_TEXT EXCERPT_:
>>>

The Outsiders

The Outsiders Summary and Analysis of Chapter 4

Summary

It's two-thirty in the morning, and Ponyboy and Johnny are heading home from the vacant lot, complaining about how cold it is, when they see the blue Mustang that belongs to the Socs circling the park. Five of them, including Bob and Randy, start approaching the two boys, and Ponyboy can tell they are drunk. Johnny pulls out his switchblade as they are backed against the fountain. Ponyboy and Johnny are both terrified, but they try to look tough.

The Socs start taunting them, calling them "White trash with long hair," and Ponyboy responds by spitting at them. Bob tells Ponyboy, "You could use a bath, greaser," and tells David, another Soc, to "give the kid a bath." David grabs Ponyboy and holds his head under the water of the fountain. Just as Ponyboy thinks he's about to die, he wakes up on the pavement next to the fountain, "coughing water and gasping."

Johnny is sitting next to him, and next to them lies the body of Bob, in a pool of blood. Ponyboy sees that Johnny has killed him with the switchblade, and vomits. Johnny tells him that the other Socs ran away when he stabbed Bob. Ponyboy starts to panic, screaming, "What are we gonna do?" and Johnny tries to calm him down, deciding they'll need money, a gun, and a plan. They decide to find Dally and ask him for help.

They go to Buck Merril's house to find Dally, because they remember there is a party there that Dally said he was going to. Buck answers the door, clearly drunk, but goes to get Dally when the boys ask for him. Dally appears in the doorway, pretty sober, and listens to what happened. Dally has been in a fight with Tim Shepard, and has "cracked some ribs." He lets them inside when he sees that they are cold and wet, and gives them fifty dollars and a loaded gun. He also gives Ponyboy one of Buck's shirts and his own brown leather jacket. He gives them instructions to get on a freight train to Windrixville, then find an abandoned church on top of Jay Mountain.

The boys sneak into an open boxcar on the train, avoiding being caught by one of the railroad workers. It hits Ponyboy for the first time that they are in real trouble, that Johnny has murdered someone and now they are running away. They are exhausted, and Ponyboy falls asleep.

The boys jump off the train at Windrixville, and Ponyboy is barely awake. He realizes they are in the country, and vaguely remembers his daydream about how wonderful the country is. They want to get to Jay Mountain, but don't know where to go. They want to ask someone, but Ponyboy realizes they look nothing like farm boys, and is afraid people will judge them, thinking "They'll know we're hoods the minute they see us." Johnny's legs are still asleep from Ponyboy leaning on them as he slept, so he tells Ponyboy to "quit slouching like a thug" and go ask someone for directions.

<<<

_INFORMATION SHOWN_:
>>>

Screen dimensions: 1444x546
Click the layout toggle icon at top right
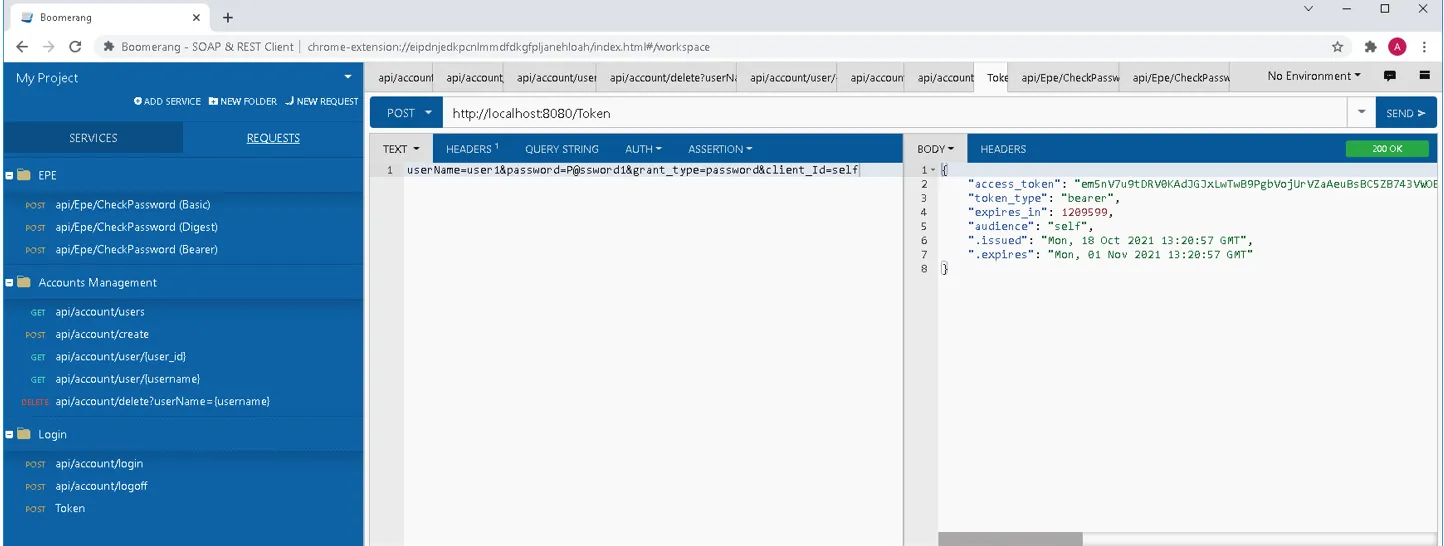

<<<

Copy out word for word the part of the Outsiders chapter 4 summary that begins at the words "The Outsiders Summary" and stops after "to look tough.".

_RESULT OF THE EXERCISE_:
The Outsiders Summary and Analysis of Chapter 4

Summary

It's two-thirty in the morning, and Ponyboy and Johnny are heading home from the vacant lot, complaining about how cold it is, when they see the blue Mustang that belongs to the Socs circling the park. Five of them, including Bob and Randy, start approaching the two boys, and Ponyboy can tell they are drunk. Johnny pulls out his switchblade as they are backed against the fountain. Ponyboy and Johnny are both terrified, but they try to look tough.